> Work required
Write out the stretch of data below from the line that contains "You are a computer-use agent. 705x549 pixels." through the line that contains "pos(681,105)", character for character and with both end lines included.

> Given data
[start]
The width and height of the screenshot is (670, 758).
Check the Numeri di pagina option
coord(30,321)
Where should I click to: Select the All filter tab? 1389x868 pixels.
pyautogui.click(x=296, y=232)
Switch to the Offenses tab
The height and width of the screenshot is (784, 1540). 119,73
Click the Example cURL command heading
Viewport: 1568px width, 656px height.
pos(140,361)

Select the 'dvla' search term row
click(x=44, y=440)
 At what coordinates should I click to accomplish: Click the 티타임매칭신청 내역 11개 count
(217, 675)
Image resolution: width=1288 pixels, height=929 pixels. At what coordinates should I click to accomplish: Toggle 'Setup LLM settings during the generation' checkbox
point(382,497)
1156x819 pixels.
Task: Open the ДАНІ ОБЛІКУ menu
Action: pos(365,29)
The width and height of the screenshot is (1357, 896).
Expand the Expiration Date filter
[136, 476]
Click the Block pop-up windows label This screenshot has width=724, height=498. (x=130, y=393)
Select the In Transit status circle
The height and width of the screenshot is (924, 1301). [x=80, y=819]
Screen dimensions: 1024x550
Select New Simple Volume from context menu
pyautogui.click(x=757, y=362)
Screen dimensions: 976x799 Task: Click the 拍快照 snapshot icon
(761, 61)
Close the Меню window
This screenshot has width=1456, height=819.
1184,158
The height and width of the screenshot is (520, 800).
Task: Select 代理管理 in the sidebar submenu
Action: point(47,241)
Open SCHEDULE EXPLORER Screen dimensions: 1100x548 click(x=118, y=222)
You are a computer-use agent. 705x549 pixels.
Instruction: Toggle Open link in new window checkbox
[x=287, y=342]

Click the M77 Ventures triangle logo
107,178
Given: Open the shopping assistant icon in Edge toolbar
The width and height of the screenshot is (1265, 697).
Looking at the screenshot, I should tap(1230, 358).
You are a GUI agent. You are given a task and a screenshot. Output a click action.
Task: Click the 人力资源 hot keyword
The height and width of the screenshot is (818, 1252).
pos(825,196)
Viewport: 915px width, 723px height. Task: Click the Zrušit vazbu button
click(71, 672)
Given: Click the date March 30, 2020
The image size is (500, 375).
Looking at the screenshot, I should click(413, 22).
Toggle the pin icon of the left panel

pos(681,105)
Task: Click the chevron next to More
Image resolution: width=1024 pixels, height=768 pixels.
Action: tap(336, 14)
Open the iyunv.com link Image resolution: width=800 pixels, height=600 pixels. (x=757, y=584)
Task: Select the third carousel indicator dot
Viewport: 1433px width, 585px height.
[end]
> Full output
You are a computer-use agent. 705x549 pixels.
Instruction: Toggle Open link in new window checkbox
[x=287, y=342]

Click the M77 Ventures triangle logo
107,178
Given: Open the shopping assistant icon in Edge toolbar
The width and height of the screenshot is (1265, 697).
Looking at the screenshot, I should tap(1230, 358).
You are a GUI agent. You are given a task and a screenshot. Output a click action.
Task: Click the 人力资源 hot keyword
The height and width of the screenshot is (818, 1252).
pos(825,196)
Viewport: 915px width, 723px height. Task: Click the Zrušit vazbu button
click(71, 672)
Given: Click the date March 30, 2020
The image size is (500, 375).
Looking at the screenshot, I should click(413, 22).
Toggle the pin icon of the left panel

pos(681,105)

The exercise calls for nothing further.